═════ DATA SHOWN
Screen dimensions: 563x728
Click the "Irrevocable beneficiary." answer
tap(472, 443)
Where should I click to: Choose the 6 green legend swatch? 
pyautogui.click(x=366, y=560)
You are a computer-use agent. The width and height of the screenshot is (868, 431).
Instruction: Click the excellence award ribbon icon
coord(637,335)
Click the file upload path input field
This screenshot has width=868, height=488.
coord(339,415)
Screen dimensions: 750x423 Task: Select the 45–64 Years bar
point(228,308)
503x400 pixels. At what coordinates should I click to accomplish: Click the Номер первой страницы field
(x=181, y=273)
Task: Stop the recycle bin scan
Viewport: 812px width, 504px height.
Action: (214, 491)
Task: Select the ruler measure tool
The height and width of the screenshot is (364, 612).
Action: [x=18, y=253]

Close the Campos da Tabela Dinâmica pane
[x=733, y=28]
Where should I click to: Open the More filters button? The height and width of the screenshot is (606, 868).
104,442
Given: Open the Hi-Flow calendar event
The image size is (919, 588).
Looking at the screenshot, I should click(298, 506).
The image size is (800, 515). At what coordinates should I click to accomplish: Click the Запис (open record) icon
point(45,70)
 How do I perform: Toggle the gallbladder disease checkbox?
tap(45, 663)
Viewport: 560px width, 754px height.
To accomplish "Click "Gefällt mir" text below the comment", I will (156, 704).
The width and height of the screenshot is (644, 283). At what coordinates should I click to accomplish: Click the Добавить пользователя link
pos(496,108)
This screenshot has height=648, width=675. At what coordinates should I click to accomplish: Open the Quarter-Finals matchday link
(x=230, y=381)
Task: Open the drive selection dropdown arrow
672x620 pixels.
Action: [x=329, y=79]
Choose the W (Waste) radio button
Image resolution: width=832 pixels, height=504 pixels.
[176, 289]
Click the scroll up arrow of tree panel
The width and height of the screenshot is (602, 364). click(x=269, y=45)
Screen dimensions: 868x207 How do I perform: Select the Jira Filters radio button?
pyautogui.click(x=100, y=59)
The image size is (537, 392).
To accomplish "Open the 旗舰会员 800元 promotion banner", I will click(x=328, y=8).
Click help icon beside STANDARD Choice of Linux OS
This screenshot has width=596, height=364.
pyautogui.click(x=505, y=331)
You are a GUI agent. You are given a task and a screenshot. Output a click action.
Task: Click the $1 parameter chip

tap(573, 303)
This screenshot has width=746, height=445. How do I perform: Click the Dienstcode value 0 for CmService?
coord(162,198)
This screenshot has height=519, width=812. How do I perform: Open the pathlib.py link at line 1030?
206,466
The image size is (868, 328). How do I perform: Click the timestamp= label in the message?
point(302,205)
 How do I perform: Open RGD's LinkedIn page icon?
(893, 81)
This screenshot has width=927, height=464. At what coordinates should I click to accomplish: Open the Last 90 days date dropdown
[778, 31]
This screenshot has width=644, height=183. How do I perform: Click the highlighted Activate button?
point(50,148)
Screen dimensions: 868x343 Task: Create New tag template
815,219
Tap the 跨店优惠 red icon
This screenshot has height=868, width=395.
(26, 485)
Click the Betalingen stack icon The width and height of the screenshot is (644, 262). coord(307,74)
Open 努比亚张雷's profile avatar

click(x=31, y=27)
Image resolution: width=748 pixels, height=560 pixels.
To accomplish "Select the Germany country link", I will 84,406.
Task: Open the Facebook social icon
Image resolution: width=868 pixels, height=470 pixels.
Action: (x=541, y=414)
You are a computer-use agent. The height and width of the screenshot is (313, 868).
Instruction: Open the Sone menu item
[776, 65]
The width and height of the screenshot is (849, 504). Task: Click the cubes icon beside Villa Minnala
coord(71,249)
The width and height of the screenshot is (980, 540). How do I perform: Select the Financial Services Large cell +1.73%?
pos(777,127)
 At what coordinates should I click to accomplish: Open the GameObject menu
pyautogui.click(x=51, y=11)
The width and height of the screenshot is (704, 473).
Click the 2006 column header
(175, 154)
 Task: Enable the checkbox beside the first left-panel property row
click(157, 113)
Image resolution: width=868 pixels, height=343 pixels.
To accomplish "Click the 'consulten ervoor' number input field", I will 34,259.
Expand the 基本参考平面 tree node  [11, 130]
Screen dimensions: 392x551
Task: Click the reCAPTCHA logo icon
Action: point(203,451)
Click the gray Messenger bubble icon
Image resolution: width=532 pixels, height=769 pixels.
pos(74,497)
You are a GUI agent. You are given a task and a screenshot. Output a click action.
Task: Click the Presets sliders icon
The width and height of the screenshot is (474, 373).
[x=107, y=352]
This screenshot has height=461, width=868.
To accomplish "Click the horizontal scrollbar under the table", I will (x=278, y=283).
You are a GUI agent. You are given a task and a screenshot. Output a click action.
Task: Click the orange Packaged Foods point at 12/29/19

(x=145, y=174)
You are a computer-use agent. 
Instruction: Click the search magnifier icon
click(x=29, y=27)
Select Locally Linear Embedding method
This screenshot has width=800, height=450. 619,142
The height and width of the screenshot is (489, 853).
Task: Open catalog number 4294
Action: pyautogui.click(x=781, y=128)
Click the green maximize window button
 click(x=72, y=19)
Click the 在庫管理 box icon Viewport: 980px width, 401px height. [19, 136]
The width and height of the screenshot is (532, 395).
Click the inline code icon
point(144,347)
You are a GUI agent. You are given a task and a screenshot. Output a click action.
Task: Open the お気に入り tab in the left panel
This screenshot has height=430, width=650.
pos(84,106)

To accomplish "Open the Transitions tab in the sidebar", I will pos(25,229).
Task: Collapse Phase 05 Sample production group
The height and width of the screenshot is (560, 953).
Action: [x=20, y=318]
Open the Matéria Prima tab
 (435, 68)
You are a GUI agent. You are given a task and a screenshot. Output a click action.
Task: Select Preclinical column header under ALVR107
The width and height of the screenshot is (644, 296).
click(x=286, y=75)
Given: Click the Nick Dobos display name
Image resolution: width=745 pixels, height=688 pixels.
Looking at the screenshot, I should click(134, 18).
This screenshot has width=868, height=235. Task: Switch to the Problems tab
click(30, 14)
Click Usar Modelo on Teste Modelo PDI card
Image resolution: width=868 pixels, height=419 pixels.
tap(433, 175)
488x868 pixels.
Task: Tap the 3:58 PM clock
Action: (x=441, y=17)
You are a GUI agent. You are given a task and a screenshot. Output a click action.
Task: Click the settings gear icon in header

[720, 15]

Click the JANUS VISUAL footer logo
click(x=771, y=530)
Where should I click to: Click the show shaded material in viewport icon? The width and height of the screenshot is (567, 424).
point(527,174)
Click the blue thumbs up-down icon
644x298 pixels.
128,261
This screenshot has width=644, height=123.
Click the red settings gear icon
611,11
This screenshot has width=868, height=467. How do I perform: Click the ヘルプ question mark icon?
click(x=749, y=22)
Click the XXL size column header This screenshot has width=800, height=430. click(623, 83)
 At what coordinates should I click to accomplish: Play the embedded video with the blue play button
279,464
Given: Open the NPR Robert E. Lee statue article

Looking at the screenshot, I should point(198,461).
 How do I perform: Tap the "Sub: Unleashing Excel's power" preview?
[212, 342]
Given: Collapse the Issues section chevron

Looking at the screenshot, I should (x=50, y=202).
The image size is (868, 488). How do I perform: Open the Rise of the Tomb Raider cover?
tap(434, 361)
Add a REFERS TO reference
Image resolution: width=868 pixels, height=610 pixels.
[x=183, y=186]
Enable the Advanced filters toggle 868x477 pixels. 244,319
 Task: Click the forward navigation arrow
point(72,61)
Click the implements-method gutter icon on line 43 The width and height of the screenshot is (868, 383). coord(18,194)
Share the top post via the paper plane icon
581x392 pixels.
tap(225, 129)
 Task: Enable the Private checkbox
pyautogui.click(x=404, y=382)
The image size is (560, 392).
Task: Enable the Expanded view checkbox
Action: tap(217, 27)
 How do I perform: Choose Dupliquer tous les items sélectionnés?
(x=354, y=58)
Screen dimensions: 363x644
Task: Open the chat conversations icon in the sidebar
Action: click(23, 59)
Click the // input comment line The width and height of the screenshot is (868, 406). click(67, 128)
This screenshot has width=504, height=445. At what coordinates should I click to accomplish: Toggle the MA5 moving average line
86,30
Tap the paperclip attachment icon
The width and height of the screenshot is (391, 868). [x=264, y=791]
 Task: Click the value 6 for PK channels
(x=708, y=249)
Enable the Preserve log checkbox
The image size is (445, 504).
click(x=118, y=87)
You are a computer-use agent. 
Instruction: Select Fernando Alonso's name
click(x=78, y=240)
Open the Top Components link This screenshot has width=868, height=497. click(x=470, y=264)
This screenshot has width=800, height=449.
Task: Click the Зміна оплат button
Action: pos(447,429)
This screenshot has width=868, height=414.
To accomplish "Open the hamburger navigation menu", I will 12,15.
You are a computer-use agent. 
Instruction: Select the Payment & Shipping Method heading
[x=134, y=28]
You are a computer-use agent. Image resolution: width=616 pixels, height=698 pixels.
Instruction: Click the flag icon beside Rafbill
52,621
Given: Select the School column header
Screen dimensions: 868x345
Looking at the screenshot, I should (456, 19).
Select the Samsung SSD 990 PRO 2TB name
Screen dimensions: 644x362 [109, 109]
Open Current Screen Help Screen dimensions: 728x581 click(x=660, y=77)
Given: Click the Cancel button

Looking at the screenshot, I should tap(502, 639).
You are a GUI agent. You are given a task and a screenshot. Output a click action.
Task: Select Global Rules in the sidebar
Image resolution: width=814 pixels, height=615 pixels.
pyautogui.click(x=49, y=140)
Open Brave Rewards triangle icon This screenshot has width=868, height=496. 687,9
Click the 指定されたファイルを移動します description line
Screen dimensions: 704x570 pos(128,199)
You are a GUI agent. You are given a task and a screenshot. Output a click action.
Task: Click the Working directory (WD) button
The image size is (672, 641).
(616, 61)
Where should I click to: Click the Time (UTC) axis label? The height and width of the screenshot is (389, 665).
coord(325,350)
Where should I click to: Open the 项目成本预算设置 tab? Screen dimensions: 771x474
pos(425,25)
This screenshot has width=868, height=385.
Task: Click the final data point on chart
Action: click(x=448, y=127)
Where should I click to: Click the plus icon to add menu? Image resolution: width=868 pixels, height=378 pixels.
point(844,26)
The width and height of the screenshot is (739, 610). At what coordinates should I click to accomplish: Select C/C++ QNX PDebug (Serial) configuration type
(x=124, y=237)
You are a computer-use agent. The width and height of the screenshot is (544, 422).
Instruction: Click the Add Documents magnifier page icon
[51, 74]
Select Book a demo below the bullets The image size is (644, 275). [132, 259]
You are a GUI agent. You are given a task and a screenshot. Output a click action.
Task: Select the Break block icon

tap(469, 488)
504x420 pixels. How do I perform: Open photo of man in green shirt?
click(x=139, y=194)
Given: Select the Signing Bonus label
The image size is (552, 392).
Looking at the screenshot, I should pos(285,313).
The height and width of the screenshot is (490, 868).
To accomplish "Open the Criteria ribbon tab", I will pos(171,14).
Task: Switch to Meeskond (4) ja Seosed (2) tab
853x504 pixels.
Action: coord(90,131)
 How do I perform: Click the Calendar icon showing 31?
══════════
**PROBLEM DESCRIPTION**
Starting with the line that contains "Task: Select the Break block icon", print every line through the end of the entries above exactly as written, both boundary lines included, and nothing else.

**ANSWER SPACE**
Task: Select the Break block icon

tap(469, 488)
504x420 pixels. How do I perform: Open photo of man in green shirt?
click(x=139, y=194)
Given: Select the Signing Bonus label
The image size is (552, 392).
Looking at the screenshot, I should pos(285,313).
The height and width of the screenshot is (490, 868).
To accomplish "Open the Criteria ribbon tab", I will pos(171,14).
Task: Switch to Meeskond (4) ja Seosed (2) tab
853x504 pixels.
Action: coord(90,131)
 How do I perform: Click the Calendar icon showing 31?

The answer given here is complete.